Football Preview 2017: Calm, cool, collected Jessop ready to lead Rams

Shepherd backup QB Connor Jessop (8) stiff arms Grand Valley State's Garrett Pougnet (25) as he scrambles for yards during the fourth quarter. Ron Agnir/Journal

Connor Jessop is as calm as they come.

He’s laid back and cooler than California.

He’s not fiery, as fellow redheads are stereotyped to be. Plus, he’s been extremely patient as the backup quarterback at Shepherd the past two seasons, which amazes Shepherd coach Monte Cater.

“For someone to be that patient, it’s awesome to see,” Cater said.

Jessop just does whatever needs to be done.

It’s no wonder he’s an aficionado of coffee. He loves it and needs it, given his demeanor, for a kickstart. A quick call into action works the same as the java. It’s a jolt.

Jessop made significant plays in a pair of playoff games the past two seasons when four-year starter at quarterback and career-record-holder for passing,  Jeff Ziemba, got hurt and Jessop needed to play.

The first time came in the 2015 national semifinals as Shepherd hosted Grand Valley State.

Jessop entered the action early in the first series when Ziemba suffered a shoulder injury. The backup finished the drive that resulted in a touchdown and led the Shepherd to victory and a spot in the school’s first national championship game.
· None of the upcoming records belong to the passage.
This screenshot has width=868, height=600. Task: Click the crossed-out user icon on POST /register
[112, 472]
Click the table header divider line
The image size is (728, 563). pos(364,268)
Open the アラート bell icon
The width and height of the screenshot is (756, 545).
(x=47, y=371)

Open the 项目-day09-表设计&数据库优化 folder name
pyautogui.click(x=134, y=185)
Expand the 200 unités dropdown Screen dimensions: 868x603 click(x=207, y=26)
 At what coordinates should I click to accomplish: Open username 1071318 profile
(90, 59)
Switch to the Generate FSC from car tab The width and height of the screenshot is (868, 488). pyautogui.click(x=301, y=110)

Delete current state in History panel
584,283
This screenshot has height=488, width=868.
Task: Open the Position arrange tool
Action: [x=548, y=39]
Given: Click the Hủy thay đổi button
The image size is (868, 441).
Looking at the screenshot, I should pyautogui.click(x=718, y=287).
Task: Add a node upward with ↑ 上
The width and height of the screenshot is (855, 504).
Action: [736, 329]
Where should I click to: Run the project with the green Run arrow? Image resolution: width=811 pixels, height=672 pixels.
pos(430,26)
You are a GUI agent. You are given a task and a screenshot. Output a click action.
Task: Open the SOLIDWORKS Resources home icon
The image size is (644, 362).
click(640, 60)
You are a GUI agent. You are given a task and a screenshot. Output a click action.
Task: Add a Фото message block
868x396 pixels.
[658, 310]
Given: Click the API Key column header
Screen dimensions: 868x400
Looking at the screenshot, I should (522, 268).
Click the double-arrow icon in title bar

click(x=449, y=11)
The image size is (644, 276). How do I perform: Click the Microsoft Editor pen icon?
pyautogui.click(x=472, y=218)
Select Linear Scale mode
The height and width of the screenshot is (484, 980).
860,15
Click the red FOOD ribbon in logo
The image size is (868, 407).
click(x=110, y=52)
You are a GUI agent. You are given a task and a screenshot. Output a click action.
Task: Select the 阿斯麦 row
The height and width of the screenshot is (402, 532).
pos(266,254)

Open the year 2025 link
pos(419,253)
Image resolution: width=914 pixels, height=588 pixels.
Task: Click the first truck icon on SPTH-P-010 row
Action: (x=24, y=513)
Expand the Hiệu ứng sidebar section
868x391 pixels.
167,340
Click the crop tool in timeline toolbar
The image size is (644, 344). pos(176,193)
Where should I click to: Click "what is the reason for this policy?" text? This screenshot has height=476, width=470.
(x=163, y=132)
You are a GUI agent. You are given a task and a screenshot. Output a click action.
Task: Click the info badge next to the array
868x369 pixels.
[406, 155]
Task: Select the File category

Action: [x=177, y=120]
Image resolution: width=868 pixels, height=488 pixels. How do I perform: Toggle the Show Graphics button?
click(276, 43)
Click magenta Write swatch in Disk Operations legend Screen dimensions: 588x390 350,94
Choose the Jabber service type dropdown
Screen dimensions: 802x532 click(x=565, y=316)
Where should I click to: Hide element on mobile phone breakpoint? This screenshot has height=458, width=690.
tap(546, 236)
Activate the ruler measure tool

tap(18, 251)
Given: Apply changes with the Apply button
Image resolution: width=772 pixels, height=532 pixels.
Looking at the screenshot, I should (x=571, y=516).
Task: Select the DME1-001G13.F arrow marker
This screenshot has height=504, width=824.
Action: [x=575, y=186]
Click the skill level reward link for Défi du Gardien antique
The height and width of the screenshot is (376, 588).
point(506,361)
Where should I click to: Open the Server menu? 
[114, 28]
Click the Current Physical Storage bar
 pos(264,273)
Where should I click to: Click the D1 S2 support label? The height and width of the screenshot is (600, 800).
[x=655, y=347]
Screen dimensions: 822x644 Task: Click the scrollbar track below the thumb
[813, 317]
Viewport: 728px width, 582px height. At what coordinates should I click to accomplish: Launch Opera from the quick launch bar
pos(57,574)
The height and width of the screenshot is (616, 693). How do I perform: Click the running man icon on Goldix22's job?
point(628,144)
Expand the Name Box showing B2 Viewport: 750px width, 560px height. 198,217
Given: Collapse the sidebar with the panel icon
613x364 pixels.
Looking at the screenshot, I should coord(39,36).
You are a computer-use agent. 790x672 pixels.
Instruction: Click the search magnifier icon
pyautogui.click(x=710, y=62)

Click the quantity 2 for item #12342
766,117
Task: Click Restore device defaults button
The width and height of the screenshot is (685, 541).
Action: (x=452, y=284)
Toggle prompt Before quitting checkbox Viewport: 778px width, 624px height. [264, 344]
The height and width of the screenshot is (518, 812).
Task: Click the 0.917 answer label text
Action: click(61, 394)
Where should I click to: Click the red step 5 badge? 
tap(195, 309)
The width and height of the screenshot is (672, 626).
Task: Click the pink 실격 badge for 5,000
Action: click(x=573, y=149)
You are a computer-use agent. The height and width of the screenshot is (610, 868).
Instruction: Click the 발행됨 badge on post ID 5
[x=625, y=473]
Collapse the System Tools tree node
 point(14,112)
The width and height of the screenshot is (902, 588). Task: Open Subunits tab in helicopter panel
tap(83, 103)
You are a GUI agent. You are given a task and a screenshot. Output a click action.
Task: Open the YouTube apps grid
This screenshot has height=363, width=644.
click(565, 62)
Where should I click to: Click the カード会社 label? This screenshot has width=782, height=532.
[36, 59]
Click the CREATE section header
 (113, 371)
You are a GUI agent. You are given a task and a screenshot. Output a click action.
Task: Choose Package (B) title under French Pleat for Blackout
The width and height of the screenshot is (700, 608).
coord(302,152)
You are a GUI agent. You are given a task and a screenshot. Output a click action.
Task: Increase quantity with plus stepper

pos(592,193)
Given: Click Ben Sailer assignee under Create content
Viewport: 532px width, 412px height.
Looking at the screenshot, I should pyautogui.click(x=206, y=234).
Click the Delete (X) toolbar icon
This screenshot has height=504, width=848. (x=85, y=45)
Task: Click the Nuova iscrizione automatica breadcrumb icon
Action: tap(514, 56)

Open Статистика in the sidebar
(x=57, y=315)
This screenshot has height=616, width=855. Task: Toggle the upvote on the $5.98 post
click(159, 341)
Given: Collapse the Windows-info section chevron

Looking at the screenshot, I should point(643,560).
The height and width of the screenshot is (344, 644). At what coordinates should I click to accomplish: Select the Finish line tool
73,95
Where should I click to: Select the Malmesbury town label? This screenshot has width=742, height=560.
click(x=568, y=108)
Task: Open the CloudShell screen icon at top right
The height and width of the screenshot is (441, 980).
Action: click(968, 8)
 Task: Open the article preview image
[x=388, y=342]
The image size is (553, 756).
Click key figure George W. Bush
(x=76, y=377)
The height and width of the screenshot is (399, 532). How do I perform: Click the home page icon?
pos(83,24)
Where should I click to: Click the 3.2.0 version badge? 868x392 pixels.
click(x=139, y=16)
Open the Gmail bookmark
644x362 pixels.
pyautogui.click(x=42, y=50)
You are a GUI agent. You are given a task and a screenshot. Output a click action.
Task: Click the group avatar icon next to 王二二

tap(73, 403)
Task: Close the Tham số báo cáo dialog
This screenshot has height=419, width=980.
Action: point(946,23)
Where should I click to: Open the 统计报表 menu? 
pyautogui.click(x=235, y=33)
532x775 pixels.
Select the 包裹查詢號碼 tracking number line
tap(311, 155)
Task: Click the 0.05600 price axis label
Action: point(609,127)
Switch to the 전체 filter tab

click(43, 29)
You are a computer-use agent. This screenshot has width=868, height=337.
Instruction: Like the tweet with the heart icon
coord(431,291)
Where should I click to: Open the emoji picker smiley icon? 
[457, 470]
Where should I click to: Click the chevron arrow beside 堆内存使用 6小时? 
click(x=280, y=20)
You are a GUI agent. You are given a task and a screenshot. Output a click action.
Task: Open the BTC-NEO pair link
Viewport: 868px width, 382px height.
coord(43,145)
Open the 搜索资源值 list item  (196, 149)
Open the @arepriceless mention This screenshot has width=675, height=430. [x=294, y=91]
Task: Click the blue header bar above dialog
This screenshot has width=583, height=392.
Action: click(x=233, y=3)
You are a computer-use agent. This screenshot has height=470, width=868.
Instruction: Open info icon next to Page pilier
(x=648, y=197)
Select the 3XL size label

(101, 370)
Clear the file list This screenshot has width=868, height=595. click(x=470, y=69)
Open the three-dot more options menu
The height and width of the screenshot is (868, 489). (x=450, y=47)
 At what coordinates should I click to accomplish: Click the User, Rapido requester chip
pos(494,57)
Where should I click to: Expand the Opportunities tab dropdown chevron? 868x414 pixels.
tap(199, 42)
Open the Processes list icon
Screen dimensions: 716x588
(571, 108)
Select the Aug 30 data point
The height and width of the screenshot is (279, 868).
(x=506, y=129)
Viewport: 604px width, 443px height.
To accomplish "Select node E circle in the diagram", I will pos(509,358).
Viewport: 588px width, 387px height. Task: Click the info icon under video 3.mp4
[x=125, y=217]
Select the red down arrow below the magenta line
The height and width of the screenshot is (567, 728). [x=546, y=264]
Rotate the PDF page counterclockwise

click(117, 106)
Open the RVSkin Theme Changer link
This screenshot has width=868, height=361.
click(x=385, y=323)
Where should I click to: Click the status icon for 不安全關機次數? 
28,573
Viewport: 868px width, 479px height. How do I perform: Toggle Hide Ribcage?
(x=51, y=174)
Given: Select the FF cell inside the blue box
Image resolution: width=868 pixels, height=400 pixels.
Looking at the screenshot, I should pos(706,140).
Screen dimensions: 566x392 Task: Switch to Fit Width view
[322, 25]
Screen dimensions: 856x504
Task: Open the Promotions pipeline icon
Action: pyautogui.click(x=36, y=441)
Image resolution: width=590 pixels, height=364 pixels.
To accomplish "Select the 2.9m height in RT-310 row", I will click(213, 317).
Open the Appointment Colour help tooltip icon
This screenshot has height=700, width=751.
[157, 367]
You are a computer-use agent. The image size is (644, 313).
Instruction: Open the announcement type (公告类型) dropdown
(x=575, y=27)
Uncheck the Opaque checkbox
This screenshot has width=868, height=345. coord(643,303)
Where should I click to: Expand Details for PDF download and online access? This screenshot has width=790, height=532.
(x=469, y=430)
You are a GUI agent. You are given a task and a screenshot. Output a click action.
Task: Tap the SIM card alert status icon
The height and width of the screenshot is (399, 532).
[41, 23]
“I think the whole team did a good job of coming together; we really stepped up,” Jessop said. “Billy (Brown) had some big catches, C.J. (Davis) a pick-six, (Adam) Coles two interceptions.

“As a team, we came together.”

A year later in a Super Region 1 victory over California (Pennsylvania), Ziemba took a crushing blow to his helmet and was left dazed. Jessop dazzled again, coming in for one play, a fourth-and-1 situation, and pushed over for a touchdown that gave Shepherd a late, two-score lead in a victory.

“That’s the 1-yard line,” Jessop said. “I think I got pushed more than anything. The offensive line gets the credit.”

It’s a reflection of his carefree approach.

“I’ve always been a team-first guy,” Jessop said. “It goes back to Little League. Dad sat me on the bench ‘If you’re not in it for the team, don’t be in it at all.'”

He learned from that.

“I’d rather be a backup on a 13-1 team than a starter on a 2-8 team,” he said.

Jessop also played in place of Ziemba during the regular season a season ago, and all he did was pass for a team-record 480 yards and six touchdowns in a 70-24 win over West Virginia State.

“I had time to prepare,” Jessop said. “I don’t think I got touched all game.”

That would include touchdown runs of 49 and 1 yards by Jessop.

He said it was simply a case of the offense running in high-gear, and he just did what was required.

Some of the other things he did came in end-of-game situations with Shepherd well in command.

For his career at Shepherd, the transfer from Virginia Tech has played in 16 games, completing 54 of 74 passes for 1,005 yards.

Now he’s Shepherd’s starter. It’s his team to run as the Rams pursue a third Mountain East Conference title in a row.

“I’m excited,” Jessop said. “I learned a lot from Jeff in two years backing him up. He was a great quarterback. I’m looking forward to it.

“I’m looking forward to it, getting to be the quarterback should be huge.”

He took up yoga in the offseason, which proved helpful when all he could do during spring football was observe. An NCAA rule limiting the number of semesters a player can play football left him unavailable.

“It was tough not to participate, but it gave other guys a chance,” Jessop said.

Guys who could be the next Jessop, coming to the rescue in times of need.

He also worked on trying to keep his weight in place. The 6-foot-4 quarterback went anywhere from 218 pounds to 200 last season.

“I was a string bean,” Jessop said.

The quarterback knows he won’t have the same offensive performers around him this season.

“We got some holes to fill, we know that,” Jessop said. “Everybody’s got to step up.”

Including Jessop, who is a more of a threat to run than was Ziemba, adding a dimension to Shepherd’s offense.

Jessop said he got picked on as a youngster for his red hair and collected an assortment of nicknames, some of which were not very flattering – ‘Anything but Connor,’ he said.

“It motivated me to get better for sports,” Jessop said.